Mariachi punk from LA
Mariachi punk? Yes, a made-in-the-USA invention by the band Mariachi El Bronx (who are in Southern California, not New York). Given the growth of the Mariachi movement throughout the United States, it was inevitable.
Mariachi El Bronx is the mariachi alter‑ego of Los Angeles punk band The Bronx, created when the group decided to explore the Mexican tradition they grew up with in Southern California. Instead of treating mariachi as a novelty, they immersed themselves in it. Band members locked themselves into rooms and watched instructional videos, studied regional Mexican styles like norteño, son jarocho, huasteco, bolero, and corridos, and worked with musicians tied to Mexican and Chicano lineages, including guitarrón player Vincent Hidalgo, son of Los Lobos’ David Hidalgo.
All that study and work has produced a music that is lush and intricate with familiar mariachi violins, rich trumpet lines, and layered vihuela and guitarrón rhythm, led by Matt Caughthran’s vocals, which eschew hardcore shouting for storytelling and deep-throat romantic crooning – a neat trick for a punker rocker. An even neater trick is that it is its own, self-contained and self-confident thing – in no way a novelty act.
Oh, and the songs cheerfully celebrate heartbreak and cruel love, death, and other bright and sunny topics.
On stage, Mariachi El Bronx perform in full charro suits with trumpets, guitarrón, vihuela, and violins, but keep the emotional directness and grit of their punk roots. They sing mostly in English while respecting mariachi’s rhythmic and melodic rules, also a neat trick for a punk band that grew out of a genre with a disdain for rules.
The core lineup is overwhelmingly male, but women are part of the band’s makeup and its history. Violinist Rebecca Schlappich spent nearly a decade touring and recording with MDN, handling violin and backing vocals. More recently, violinist Laena Myers joined as a current member on violin and backing vocals. Plus, the band has gleefully collaborated with the all‑female Mariachi Reyna de Los Angeles.

ASSIGNED TASK 1 ->
In the records, lay out every line from the one holding "This screenshot has height=487, width=863." through the last line as a numbered list, both ends included. Skip blank lines and leave out the pictures.
The records have nothing to do with the article on Mariachi El Bronx.

INFORMATION SHOWN ->
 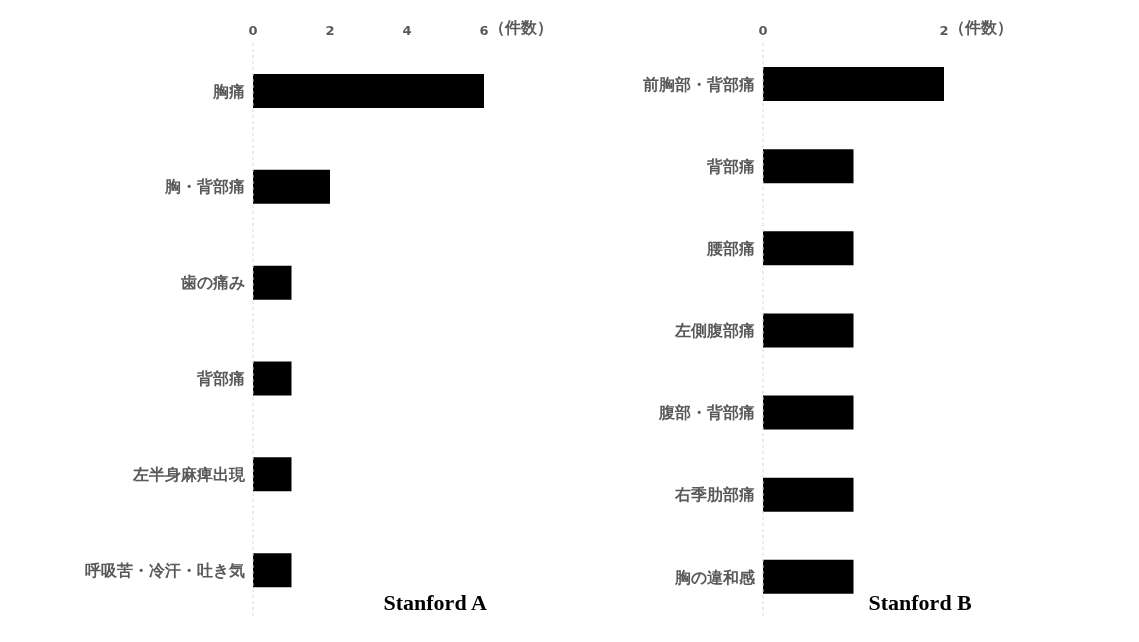 I want to click on y-tick-label: 腹部・背部痛, so click(x=706, y=413).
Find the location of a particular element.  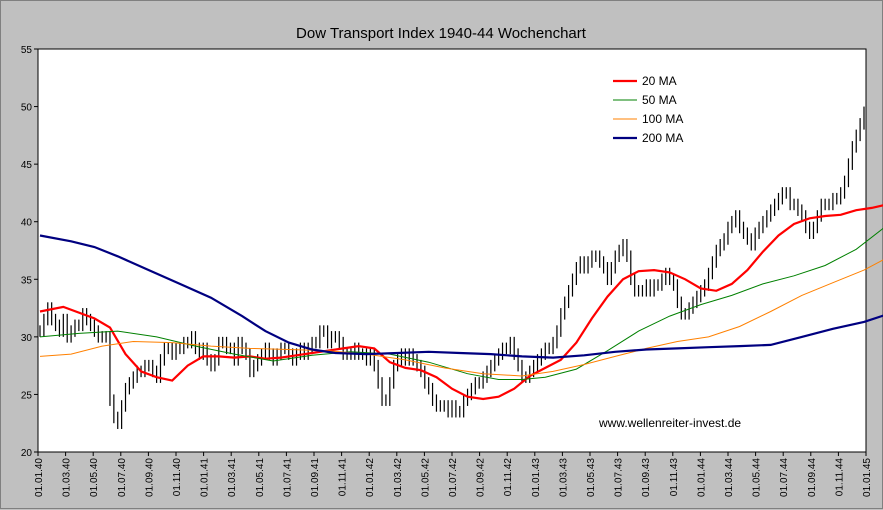

y-axis: 20 25 30 35 40 45 50 55 is located at coordinates (30, 252).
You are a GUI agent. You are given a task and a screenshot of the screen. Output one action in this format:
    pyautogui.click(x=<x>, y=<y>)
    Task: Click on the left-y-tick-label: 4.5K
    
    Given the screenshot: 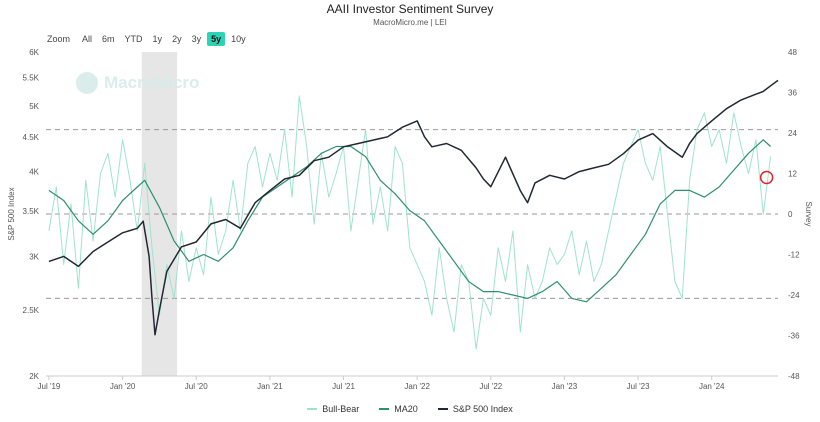 What is the action you would take?
    pyautogui.click(x=32, y=138)
    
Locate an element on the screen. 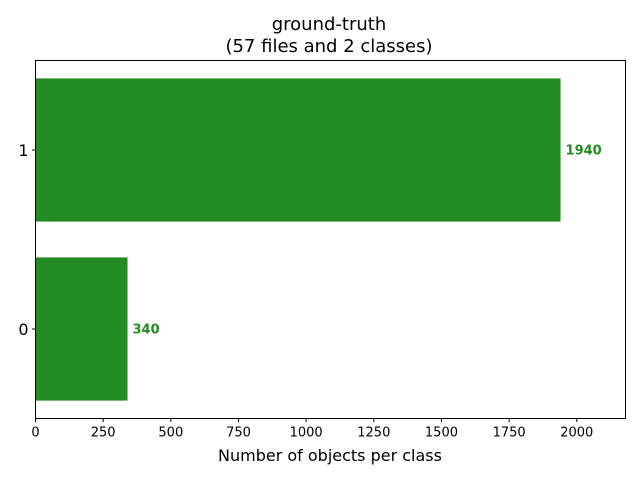  x-tick-label-2000: 2000 is located at coordinates (576, 434).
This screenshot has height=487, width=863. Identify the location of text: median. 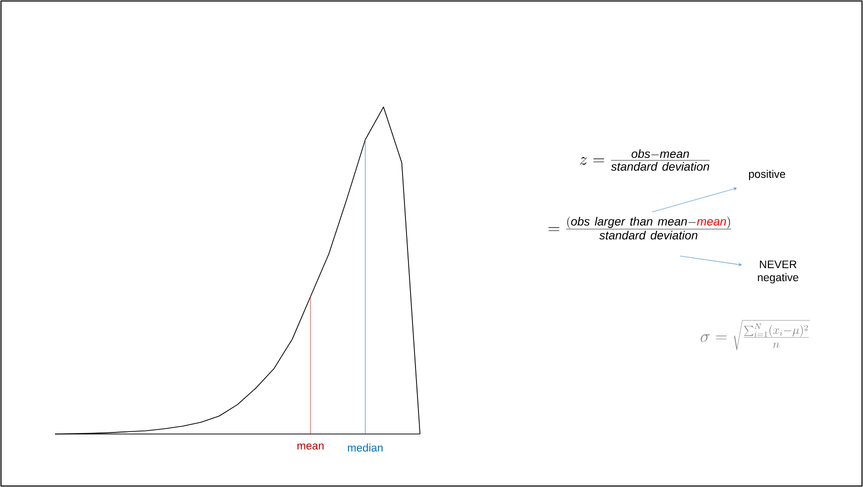
(366, 448).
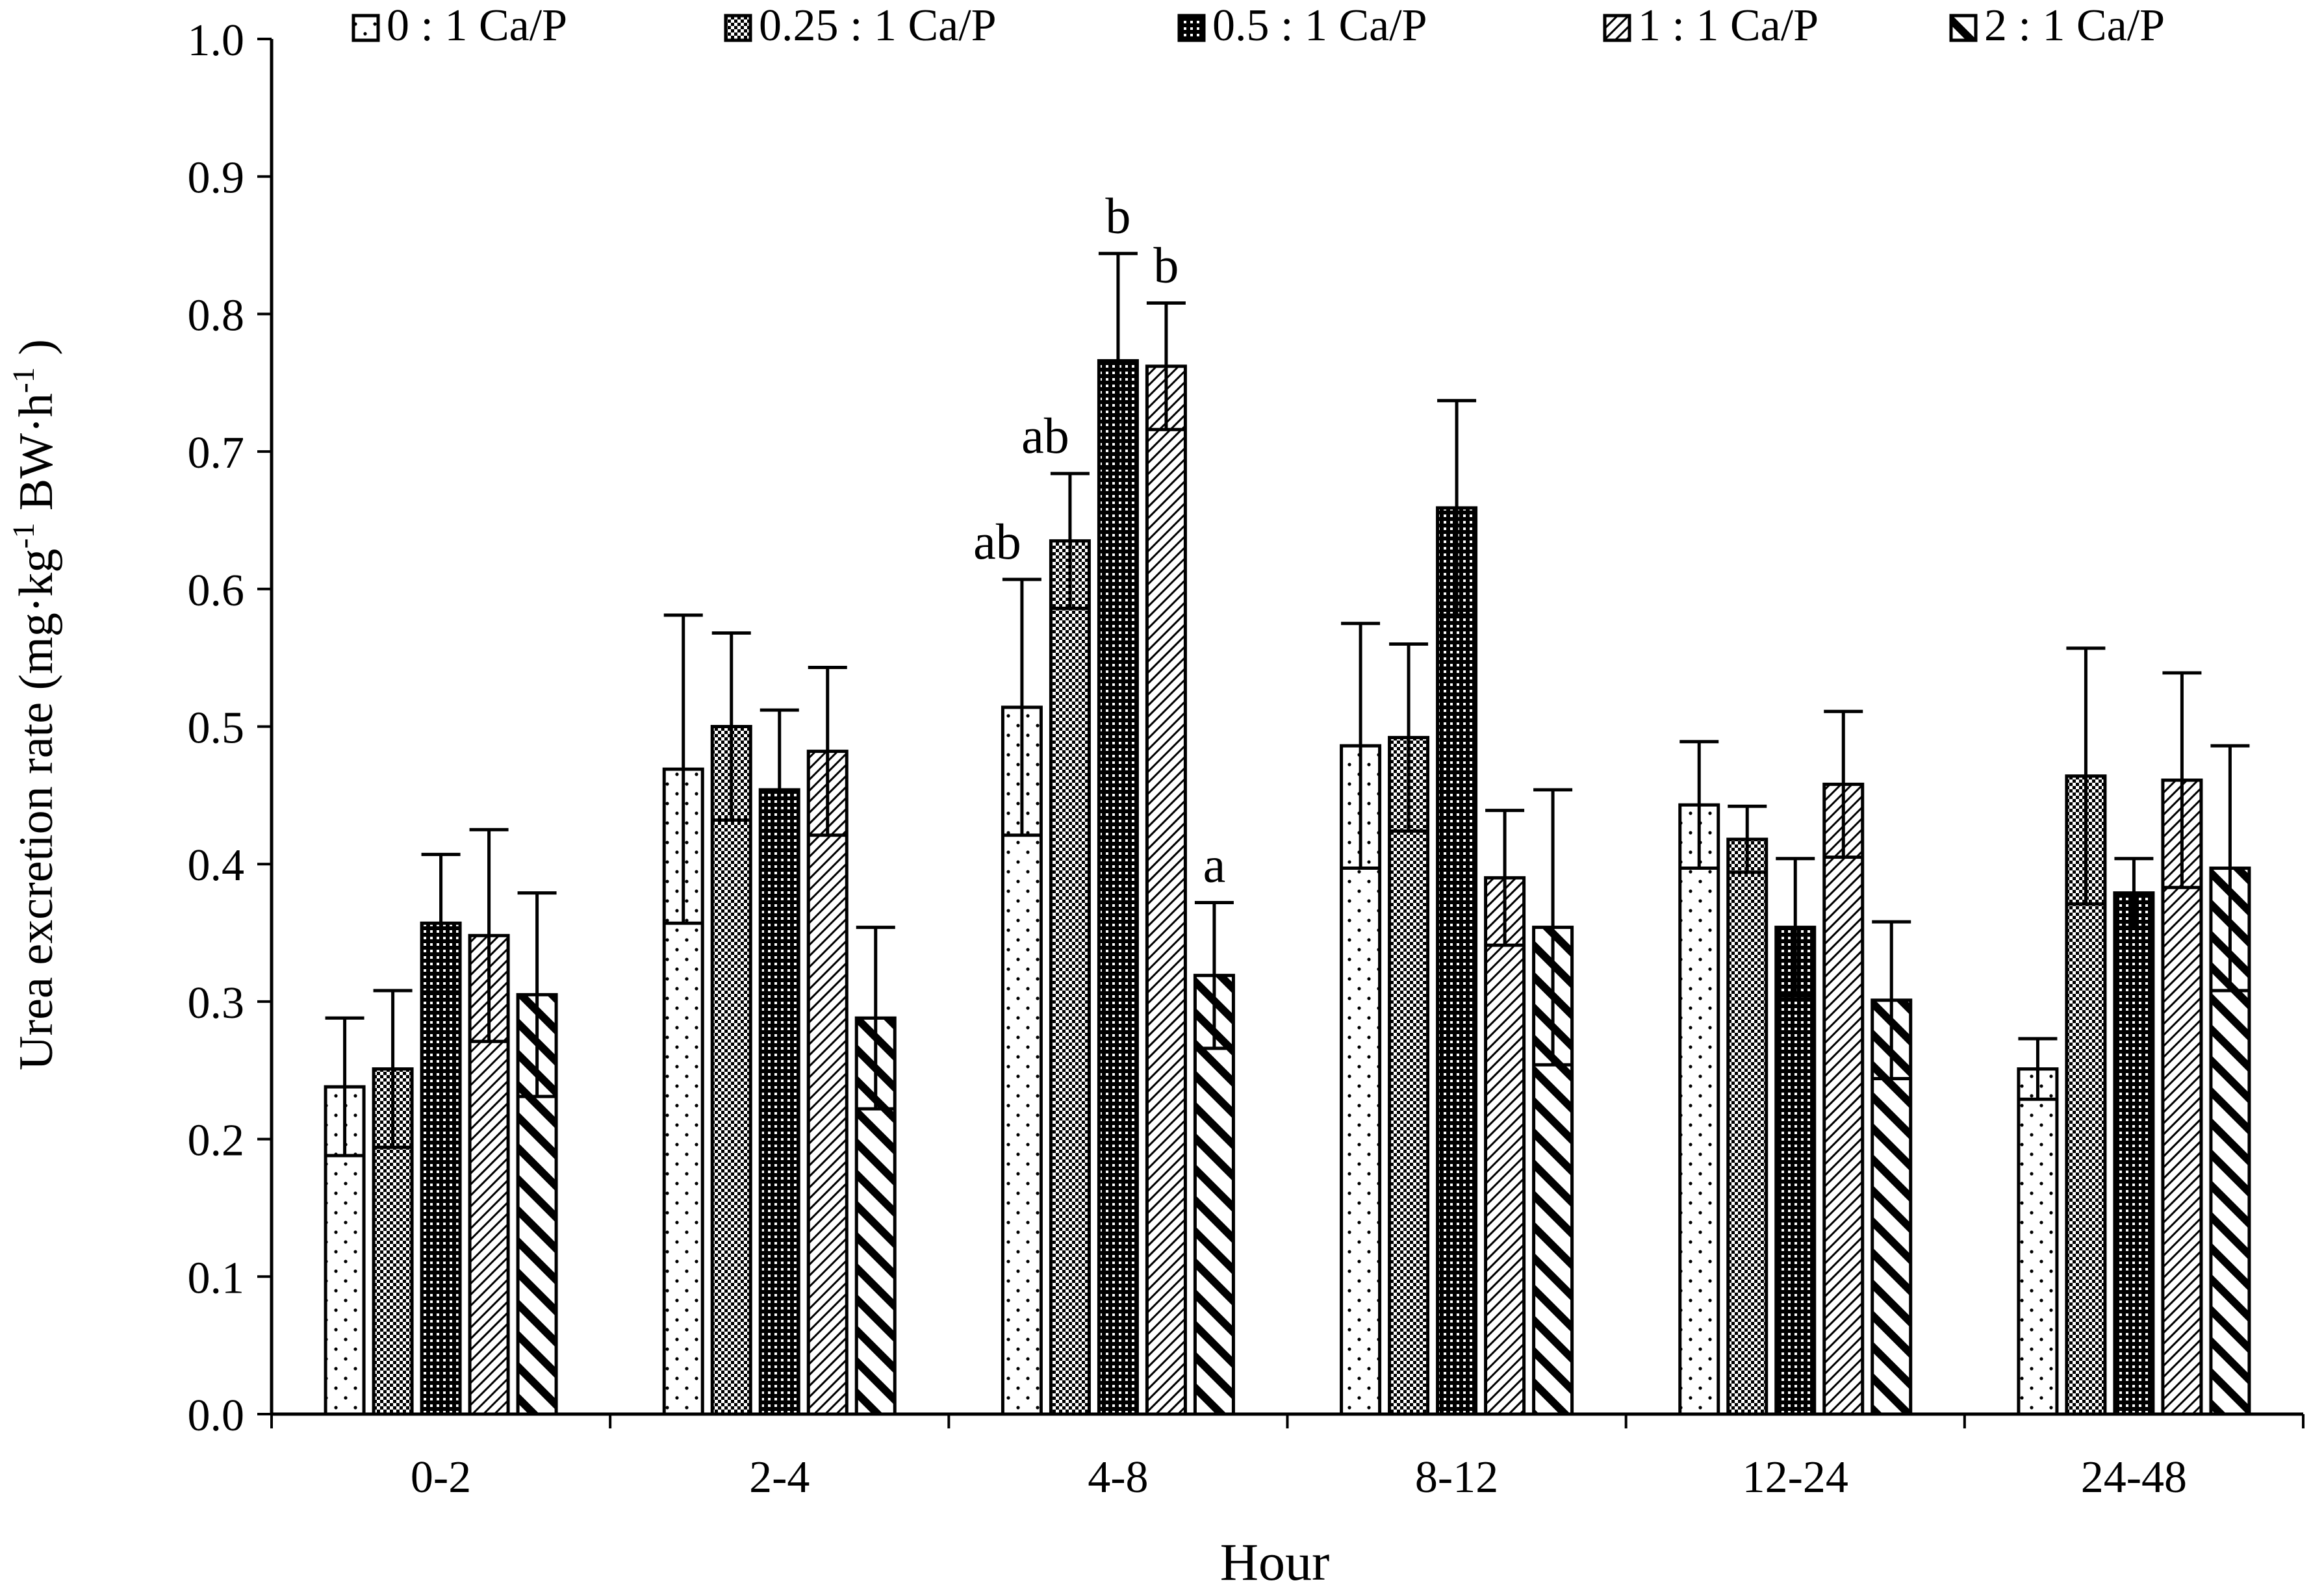 This screenshot has height=1596, width=2311. Describe the element at coordinates (878, 26) in the screenshot. I see `legend-label: 0.25 : 1 Ca/P` at that location.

ASSIGNED TASK 2 ->
Write out the part of the article on Mariachi El Bronx between "Oh, and the" and "disdain for rules.", inclusive, word for word.

YOUR RESPONSE 1 ->
1. This screenshot has height=487, width=863. Identify the location of text: median. 
2. (366, 448).
3.  This screenshot has height=1596, width=2311. Describe the element at coordinates (878, 26) in the screenshot. I see `legend-label: 0.25 : 1 Ca/P` at that location.

YOUR RESPONSE 2 ->
Oh, and the songs cheerfully celebrate heartbreak and cruel love, death, and other bright and sunny topics.
On stage, Mariachi El Bronx perform in full charro suits with trumpets, guitarrón, vihuela, and violins, but keep the emotional directness and grit of their punk roots. They sing mostly in English while respecting mariachi’s rhythmic and melodic rules, also a neat trick for a punk band that grew out of a genre with a disdain for rules.